[ih] Copy of first web page discovered
Dave Crocker
dhc2 at dcrocker.net
Fri May 31 04:17:14 PDT 2013
On 5/31/2013 12:54 PM, John Day wrote:
> And of course, anonymous FTP started almost immediately after FTP was
> available and as for accessing the NIC, there was TNLS as you say, but
I believe was using TNLS from UCLA in 1971, for fun. Even wrote a batch
PL/1 program for an IBM 360/91 that emulated the NLS formatting commands...
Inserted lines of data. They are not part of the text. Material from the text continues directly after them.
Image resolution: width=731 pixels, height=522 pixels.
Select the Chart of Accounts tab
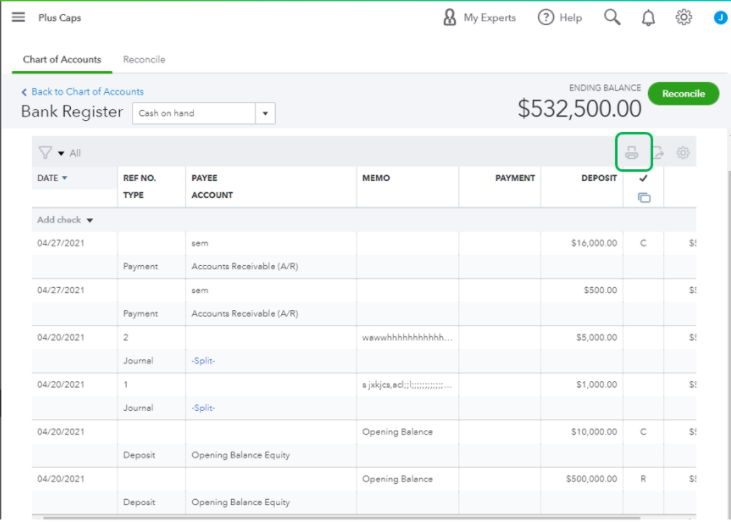62,60
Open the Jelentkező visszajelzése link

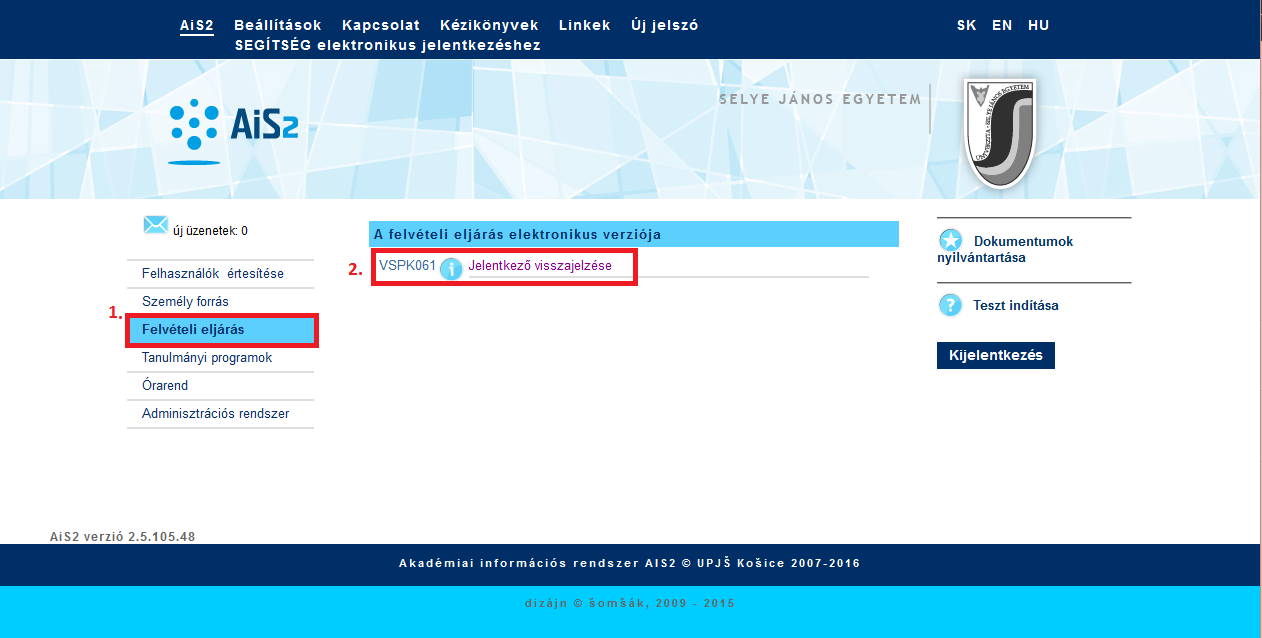tap(540, 266)
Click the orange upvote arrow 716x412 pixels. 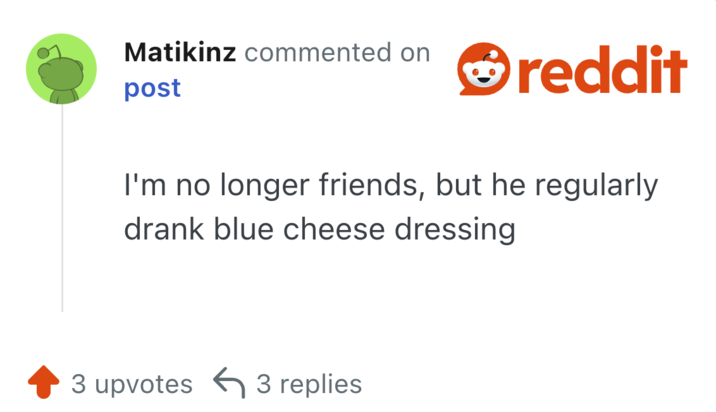click(x=42, y=382)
> also the NLS on an IMLAC. That would be the first use of hypertext over
> the 'Net.
The only device driver I ever wrote was for loading the DNLS front-end
into the imlac at UCLA, from the CS department Sigma 7 SEX system. I
think we were their first remote user, but that's probably wrong. I
suspect a variety of sites started using it at the same time.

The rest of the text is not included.